EXTRACTED RECORDS >>
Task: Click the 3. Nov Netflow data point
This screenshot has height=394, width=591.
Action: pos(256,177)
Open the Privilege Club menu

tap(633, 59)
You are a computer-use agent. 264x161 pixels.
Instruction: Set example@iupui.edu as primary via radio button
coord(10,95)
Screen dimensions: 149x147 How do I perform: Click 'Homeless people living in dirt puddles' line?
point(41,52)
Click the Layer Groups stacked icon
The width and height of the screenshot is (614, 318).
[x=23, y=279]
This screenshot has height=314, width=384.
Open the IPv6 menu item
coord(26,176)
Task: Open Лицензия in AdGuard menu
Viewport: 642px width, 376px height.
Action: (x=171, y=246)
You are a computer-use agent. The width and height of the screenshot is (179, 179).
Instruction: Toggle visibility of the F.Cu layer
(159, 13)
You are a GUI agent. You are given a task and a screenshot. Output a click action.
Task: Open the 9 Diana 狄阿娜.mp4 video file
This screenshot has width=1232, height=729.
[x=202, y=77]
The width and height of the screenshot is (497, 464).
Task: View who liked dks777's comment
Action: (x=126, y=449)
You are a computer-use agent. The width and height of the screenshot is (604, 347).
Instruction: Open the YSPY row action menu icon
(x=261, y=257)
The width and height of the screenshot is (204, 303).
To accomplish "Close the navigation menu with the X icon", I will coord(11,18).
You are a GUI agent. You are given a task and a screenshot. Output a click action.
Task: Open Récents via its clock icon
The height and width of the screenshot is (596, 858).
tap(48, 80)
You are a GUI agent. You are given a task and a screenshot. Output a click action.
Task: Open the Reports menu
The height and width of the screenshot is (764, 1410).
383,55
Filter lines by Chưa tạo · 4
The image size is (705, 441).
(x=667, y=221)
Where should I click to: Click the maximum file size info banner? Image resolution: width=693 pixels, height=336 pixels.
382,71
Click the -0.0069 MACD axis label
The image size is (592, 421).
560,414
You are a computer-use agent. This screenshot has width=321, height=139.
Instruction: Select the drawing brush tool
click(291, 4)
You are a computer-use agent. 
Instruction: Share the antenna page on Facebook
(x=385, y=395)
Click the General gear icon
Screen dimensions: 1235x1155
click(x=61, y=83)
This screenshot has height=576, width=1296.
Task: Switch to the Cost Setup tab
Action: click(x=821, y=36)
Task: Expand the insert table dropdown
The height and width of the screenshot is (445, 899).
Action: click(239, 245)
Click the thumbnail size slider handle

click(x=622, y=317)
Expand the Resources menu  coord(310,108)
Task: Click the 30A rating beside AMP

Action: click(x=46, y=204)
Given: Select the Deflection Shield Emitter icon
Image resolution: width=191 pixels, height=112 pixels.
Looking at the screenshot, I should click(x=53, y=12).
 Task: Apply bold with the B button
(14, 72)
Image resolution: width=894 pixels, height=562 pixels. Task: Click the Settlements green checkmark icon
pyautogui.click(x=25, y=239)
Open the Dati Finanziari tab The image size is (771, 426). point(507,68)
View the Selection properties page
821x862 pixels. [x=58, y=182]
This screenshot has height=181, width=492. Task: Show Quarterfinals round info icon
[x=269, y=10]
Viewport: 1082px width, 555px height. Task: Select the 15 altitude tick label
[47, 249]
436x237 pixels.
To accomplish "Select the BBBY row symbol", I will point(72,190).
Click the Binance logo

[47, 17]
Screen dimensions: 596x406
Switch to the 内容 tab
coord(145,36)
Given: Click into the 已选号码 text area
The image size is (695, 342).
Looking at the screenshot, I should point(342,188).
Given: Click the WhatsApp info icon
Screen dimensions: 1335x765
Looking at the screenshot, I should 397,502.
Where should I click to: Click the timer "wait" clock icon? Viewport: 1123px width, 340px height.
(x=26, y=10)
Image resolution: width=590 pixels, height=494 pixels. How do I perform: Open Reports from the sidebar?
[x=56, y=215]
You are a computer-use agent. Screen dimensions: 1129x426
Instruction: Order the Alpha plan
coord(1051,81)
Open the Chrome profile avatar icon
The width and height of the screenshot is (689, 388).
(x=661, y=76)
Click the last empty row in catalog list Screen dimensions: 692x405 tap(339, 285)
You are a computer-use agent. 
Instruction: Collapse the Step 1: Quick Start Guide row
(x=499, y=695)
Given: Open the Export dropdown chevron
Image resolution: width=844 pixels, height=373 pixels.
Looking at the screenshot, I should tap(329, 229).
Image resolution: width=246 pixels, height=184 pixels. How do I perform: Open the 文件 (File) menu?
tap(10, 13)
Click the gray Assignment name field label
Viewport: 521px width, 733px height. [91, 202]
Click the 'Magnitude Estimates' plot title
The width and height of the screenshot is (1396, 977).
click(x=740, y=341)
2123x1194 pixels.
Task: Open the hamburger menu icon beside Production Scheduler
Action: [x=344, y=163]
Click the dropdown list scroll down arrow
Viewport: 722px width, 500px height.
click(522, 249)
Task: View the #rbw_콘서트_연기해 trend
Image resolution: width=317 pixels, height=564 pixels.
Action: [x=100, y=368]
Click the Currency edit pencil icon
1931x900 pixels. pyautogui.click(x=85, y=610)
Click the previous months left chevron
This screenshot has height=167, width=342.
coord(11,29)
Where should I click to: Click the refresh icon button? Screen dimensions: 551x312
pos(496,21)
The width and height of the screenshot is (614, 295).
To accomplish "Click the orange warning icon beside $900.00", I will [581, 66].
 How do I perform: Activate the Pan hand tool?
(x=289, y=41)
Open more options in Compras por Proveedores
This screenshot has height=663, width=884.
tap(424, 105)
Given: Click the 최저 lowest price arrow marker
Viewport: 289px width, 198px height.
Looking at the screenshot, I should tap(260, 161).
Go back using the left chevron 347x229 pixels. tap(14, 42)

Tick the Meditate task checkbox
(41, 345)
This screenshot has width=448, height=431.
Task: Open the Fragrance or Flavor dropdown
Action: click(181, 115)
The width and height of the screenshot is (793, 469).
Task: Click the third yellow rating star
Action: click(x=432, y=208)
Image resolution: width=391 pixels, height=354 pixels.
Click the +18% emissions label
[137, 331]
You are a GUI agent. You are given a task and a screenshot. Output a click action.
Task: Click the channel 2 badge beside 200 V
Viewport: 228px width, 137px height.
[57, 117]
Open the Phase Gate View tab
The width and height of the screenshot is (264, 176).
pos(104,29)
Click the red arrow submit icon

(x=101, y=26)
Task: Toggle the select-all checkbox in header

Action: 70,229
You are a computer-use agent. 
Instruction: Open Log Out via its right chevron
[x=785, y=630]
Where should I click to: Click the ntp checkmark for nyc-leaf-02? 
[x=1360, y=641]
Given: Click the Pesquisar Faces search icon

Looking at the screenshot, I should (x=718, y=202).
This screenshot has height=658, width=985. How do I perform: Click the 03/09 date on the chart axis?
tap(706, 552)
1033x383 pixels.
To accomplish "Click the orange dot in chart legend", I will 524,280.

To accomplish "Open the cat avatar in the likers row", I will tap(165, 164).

WORK ITEM >>
All entries should be transcribed verbatim.

EXERCISE RESULT >>
Task: Click the 3. Nov Netflow data point
This screenshot has height=394, width=591.
Action: pos(256,177)
Open the Privilege Club menu

tap(633, 59)
You are a computer-use agent. 264x161 pixels.
Instruction: Set example@iupui.edu as primary via radio button
coord(10,95)
Screen dimensions: 149x147 How do I perform: Click 'Homeless people living in dirt puddles' line?
point(41,52)
Click the Layer Groups stacked icon
The width and height of the screenshot is (614, 318).
[x=23, y=279]
This screenshot has height=314, width=384.
Open the IPv6 menu item
coord(26,176)
Task: Open Лицензия in AdGuard menu
Viewport: 642px width, 376px height.
Action: (x=171, y=246)
You are a computer-use agent. The width and height of the screenshot is (179, 179).
Instruction: Toggle visibility of the F.Cu layer
(159, 13)
You are a GUI agent. You are given a task and a screenshot. Output a click action.
Task: Open the 9 Diana 狄阿娜.mp4 video file
This screenshot has width=1232, height=729.
[x=202, y=77]
The width and height of the screenshot is (497, 464).
Task: View who liked dks777's comment
Action: (x=126, y=449)
You are a computer-use agent. The width and height of the screenshot is (604, 347).
Instruction: Open the YSPY row action menu icon
(x=261, y=257)
The width and height of the screenshot is (204, 303).
To accomplish "Close the navigation menu with the X icon", I will coord(11,18).
You are a GUI agent. You are given a task and a screenshot. Output a click action.
Task: Open Récents via its clock icon
The height and width of the screenshot is (596, 858).
tap(48, 80)
You are a GUI agent. You are given a task and a screenshot. Output a click action.
Task: Open the Reports menu
The height and width of the screenshot is (764, 1410).
383,55
Filter lines by Chưa tạo · 4
The image size is (705, 441).
(x=667, y=221)
Where should I click to: Click the maximum file size info banner? Image resolution: width=693 pixels, height=336 pixels.
382,71
Click the -0.0069 MACD axis label
The image size is (592, 421).
560,414
You are a computer-use agent. This screenshot has width=321, height=139.
Instruction: Select the drawing brush tool
click(291, 4)
You are a computer-use agent. 
Instruction: Share the antenna page on Facebook
(x=385, y=395)
Click the General gear icon
Screen dimensions: 1235x1155
click(x=61, y=83)
This screenshot has height=576, width=1296.
Task: Switch to the Cost Setup tab
Action: click(x=821, y=36)
Task: Expand the insert table dropdown
The height and width of the screenshot is (445, 899).
Action: click(239, 245)
Click the thumbnail size slider handle

click(x=622, y=317)
Expand the Resources menu  coord(310,108)
Task: Click the 30A rating beside AMP

Action: click(x=46, y=204)
Given: Select the Deflection Shield Emitter icon
Image resolution: width=191 pixels, height=112 pixels.
Looking at the screenshot, I should click(x=53, y=12).
 Task: Apply bold with the B button
(14, 72)
Image resolution: width=894 pixels, height=562 pixels. Task: Click the Settlements green checkmark icon
pyautogui.click(x=25, y=239)
Open the Dati Finanziari tab The image size is (771, 426). point(507,68)
View the Selection properties page
821x862 pixels. [x=58, y=182]
This screenshot has height=181, width=492. Task: Show Quarterfinals round info icon
[x=269, y=10]
Viewport: 1082px width, 555px height. Task: Select the 15 altitude tick label
[47, 249]
436x237 pixels.
To accomplish "Select the BBBY row symbol", I will point(72,190).
Click the Binance logo

[47, 17]
Screen dimensions: 596x406
Switch to the 内容 tab
coord(145,36)
Given: Click into the 已选号码 text area
The image size is (695, 342).
Looking at the screenshot, I should point(342,188).
Given: Click the WhatsApp info icon
Screen dimensions: 1335x765
Looking at the screenshot, I should 397,502.
Where should I click to: Click the timer "wait" clock icon? Viewport: 1123px width, 340px height.
(x=26, y=10)
Image resolution: width=590 pixels, height=494 pixels. How do I perform: Open Reports from the sidebar?
[x=56, y=215]
You are a computer-use agent. Screen dimensions: 1129x426
Instruction: Order the Alpha plan
coord(1051,81)
Open the Chrome profile avatar icon
The width and height of the screenshot is (689, 388).
(x=661, y=76)
Click the last empty row in catalog list Screen dimensions: 692x405 tap(339, 285)
You are a computer-use agent. 
Instruction: Collapse the Step 1: Quick Start Guide row
(x=499, y=695)
Given: Open the Export dropdown chevron
Image resolution: width=844 pixels, height=373 pixels.
Looking at the screenshot, I should tap(329, 229).
Image resolution: width=246 pixels, height=184 pixels. How do I perform: Open the 文件 (File) menu?
tap(10, 13)
Click the gray Assignment name field label
Viewport: 521px width, 733px height. [91, 202]
Click the 'Magnitude Estimates' plot title
The width and height of the screenshot is (1396, 977).
click(x=740, y=341)
2123x1194 pixels.
Task: Open the hamburger menu icon beside Production Scheduler
Action: [x=344, y=163]
Click the dropdown list scroll down arrow
Viewport: 722px width, 500px height.
click(522, 249)
Task: View the #rbw_콘서트_연기해 trend
Image resolution: width=317 pixels, height=564 pixels.
Action: [x=100, y=368]
Click the Currency edit pencil icon
1931x900 pixels. pyautogui.click(x=85, y=610)
Click the previous months left chevron
This screenshot has height=167, width=342.
coord(11,29)
Where should I click to: Click the refresh icon button? Screen dimensions: 551x312
pos(496,21)
The width and height of the screenshot is (614, 295).
To accomplish "Click the orange warning icon beside $900.00", I will [581, 66].
 How do I perform: Activate the Pan hand tool?
(x=289, y=41)
Open more options in Compras por Proveedores
This screenshot has height=663, width=884.
tap(424, 105)
Given: Click the 최저 lowest price arrow marker
Viewport: 289px width, 198px height.
Looking at the screenshot, I should tap(260, 161).
Go back using the left chevron 347x229 pixels. tap(14, 42)

Tick the Meditate task checkbox
(41, 345)
This screenshot has width=448, height=431.
Task: Open the Fragrance or Flavor dropdown
Action: click(181, 115)
The width and height of the screenshot is (793, 469).
Task: Click the third yellow rating star
Action: click(x=432, y=208)
Image resolution: width=391 pixels, height=354 pixels.
Click the +18% emissions label
[137, 331]
You are a GUI agent. You are given a task and a screenshot. Output a click action.
Task: Click the channel 2 badge beside 200 V
Viewport: 228px width, 137px height.
[57, 117]
Open the Phase Gate View tab
The width and height of the screenshot is (264, 176).
pos(104,29)
Click the red arrow submit icon

(x=101, y=26)
Task: Toggle the select-all checkbox in header

Action: 70,229
You are a computer-use agent. 
Instruction: Open Log Out via its right chevron
[x=785, y=630]
Where should I click to: Click the ntp checkmark for nyc-leaf-02? 
[x=1360, y=641]
Given: Click the Pesquisar Faces search icon

Looking at the screenshot, I should (x=718, y=202).
This screenshot has height=658, width=985. How do I perform: Click the 03/09 date on the chart axis?
tap(706, 552)
1033x383 pixels.
To accomplish "Click the orange dot in chart legend", I will 524,280.

To accomplish "Open the cat avatar in the likers row", I will tap(165, 164).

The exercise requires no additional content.